5. For the Thrill of It by Simon Baatz
Chicago, circa 1924: privileged college students Nathan Leopold and Richard Loeb commit the murder of a child for the simple thrill of it, certain they will never be caught by police. Fast forward to their capture, and the court case that rocked the city. In addition to determining the fate of two cold-blooded murderers, Leopold and Loeb’s trials set the stage for a battle of wills between defense attorney Clarence Darrow — then the most famous lawyer in America, — and Robert Crowe — the state's attorney and Chicago’s next prospective mayor. If your jaw dropped at the Affluenza Teen story a few years ago, this one will leave you shocked too.
6. The Devil in the White City: Murder, Magic, and Madness at the Fair that Changed America by Erik Larson
Another book that’ll take you into the heart of Chicago, The Devil in the White City: Murder, Magic, and Madness at the Fair that Changed America tells the story of H.H. Holmes, a serial killer masquerading as a doctor, who turned the 1893 Chicago World’s Fair into his killing field. Erik Larson is a writer who makes history come alive in a way that few other writers do, and this book is one of his best, IMO.
7. End of Days: The Assassination of John F. Kennedy by James L. Swanson
The assassination of John F. Kennedy on November 22, 1963 is an event that has resonated through the American consciousness for generations, and is recognized by all Americans — including those who didn’t even live through it. From the same author who gave readers the aforementioned Manhunt, End of Days: The Assassination of John F. Kennedy chronicles one of the darkest hours in American history, an event around which skepticism and conspiracy theories continue to abound. This nonfiction account will take you through the events leading up to Kennedy’s assassination and the tense, heartbreaking days afterwards, as the nation tried to make sense of it all.
Ann Rule first met Ted Bundy at a Seattle clinic while she was working on the biggest story of her writing career — that of a serial killer responsible for the deaths of at least 37 women (it's since been said to number over 100.) But she never expected the man whom she and police were trailing was the same man who had become one of her most engaging friends and co-workers. The Stranger Beside Me: Ted Bundy: The Classic Story of Seduction tells the story of Rule’s relationship with Bundy — both before his arrest and after his conviction.

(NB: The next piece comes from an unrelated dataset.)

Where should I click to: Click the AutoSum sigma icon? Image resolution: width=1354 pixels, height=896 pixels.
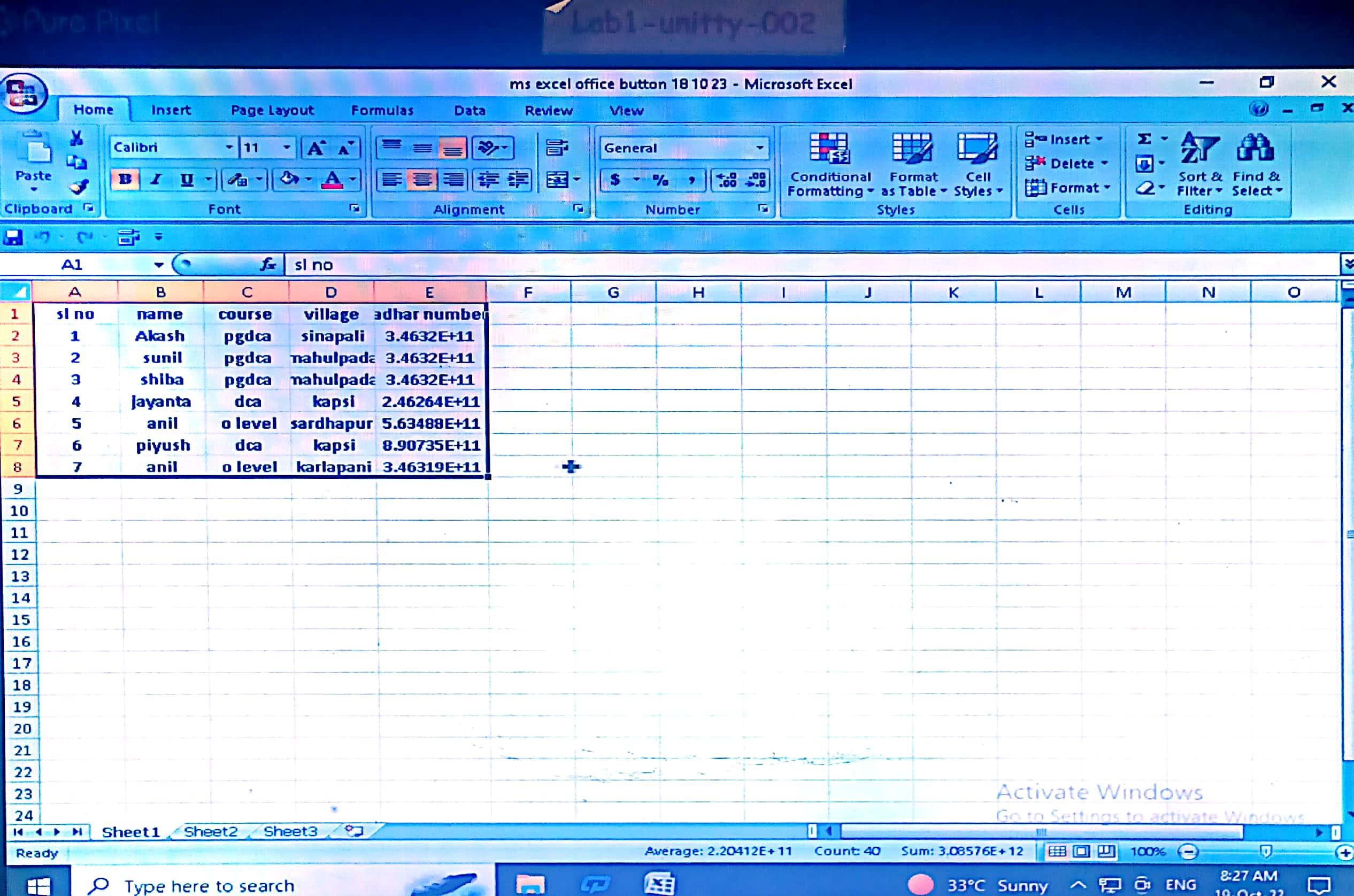pyautogui.click(x=1144, y=139)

9. The Girls of Murder City: Fame, Lust, and the Beautiful Killers Who Inspired Chicago by Douglas Perry
Chicago (my beloved hometown) has the reputation it does for a reason, apparently, as it seems a disproportionate number of true crime thrillers take place in that city on the lake. The Girls of Murder City: Fame, Lust, and the Beautiful Killers Who Inspired Chicago tells the story of "Stylish Belva" Gaertner and "Beautiful Beulah" Annan, two women who became overnight media sensations for shooting and killing their lovers. Running parallel to the story of these two murderesses is that of Chicago Tribune writer Maurine Watkins, who defied the then-status quo of the newspaper business by being a female crime reporter.
10. Fatal Vision by Joe McGinniss
When the pregnant wife and two small children of Dr. Jeffrey MacDonald were discovered brutally murdered in his home, he blamed acid-dropping hippies wielding ice picks — a story that didn’t seem to quite hold up. Or did it? Fatal Vision takes readers into the frustratingly unresolved history of this grotesque crime, revealing layer upon layer of inconclusive evidence, including one incarcerated man who defended his innocence all along.